# Macy Product List Crawling

The task is to get a list of the available products on the macys.com

In [178]:
import requests 
from bs4 import BeautifulSoup

## Step 1: collect paths

The most straightforward idea is to go to the sitemap of macys.com

The sitemap looks like:
* category 1:
    * sub-category 1
    * sub-category 2
    * ...
* category 2:
    * ...

Then we can collect the urls of each category, and crawling all the products in each category and subcategory

In [179]:
url = 'https://www.macys.com/cms/slp/2/Site-Index'
## you may need to change your agent based on your browser
headers = {'User-Agent': 'Mozilla/5.0 (X11; Linux x86_64) AppleWebKit/537.36 (KHTML, like Gecko) Chrome/61.0.3163.100 Safari/537.36'} 
response = requests.get(url, headers=headers)
soup =BeautifulSoup(response.text, 'html.parser') 

by investigating the html of sitemap, it is found that all the urls are embedded in the div block with class sitelink

In [180]:
divTags = soup.find_all("div", {"class": "sitelink_container"})

By checking the categories:

* some sub-category is the same as their parent like Pants have subcategory pants
* some sub-category contains the "ALL" 

for these situation, the other subcategory in the same category don't have to be included to avoid repeated searching

For the categories which are not products like store locations, they don't need to be included

Categories of Bath, Shoes, Watches, Juniors that don't go to list are edge cases

In [181]:
url_list=[]
for divTag in divTags:
    ### edge cases for Bath,Shoes,Watches
    if divTag.find('h2').text == 'Bathroom Collections':
        url_list.append('https://www.macys.com/shop/bed-bath/shower-accessories?id=8237&edge=hybrid')
        continue
    if divTag.find('h2').text == 'Shoes':
        url_list.append('https://www.macys.com/shop/mens-clothing/shop-all-mens-footwear?id=55822&edge=hybrid')
        continue
    if divTag.find('h2').text == 'Watches':
        url_list.append('https://www.macys.com/shop/jewelry-watches/womens-watches?id=57385')
        continue
    if divTag.find('h2').text == 'Juniors Clothing':
        url_list.append('https://www.macys.com/shop/junior-clothing/shop-all-juniors-apparel?id=60983&edge=hybrid')
        continue    
    ### General Cases    
    if divTag.find('h2').text==divTag.find('a', href=True).text:
        a=divTag.find('a', href=True)
        url_list.append(a['href'])
    else:
        sub_list = []
        flag_all = True
        for a in divTag.find_all('a', href=True):
            sub_list.append(a['href'])

* _TASK TO COMPLETE_
Answer these questions about the text on crawling Macy's products:
(a) What URL is requested to reach the sitemap?
(b) Which categories are named as edge cases that do not go to a list?
(c) What kind of category does not need to be included, according to the text?
The data that follows is separate material, unrelated to the text above.

* _GIVEN DATA_
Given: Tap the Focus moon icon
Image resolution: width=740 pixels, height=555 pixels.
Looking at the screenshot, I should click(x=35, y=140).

* _FULL SOLUTION_
(a) https://www.macys.com/cms/slp/2/Site-Index
(b) Bath, Shoes, Watches, and Juniors.
(c) Categories that are not products, such as store locations.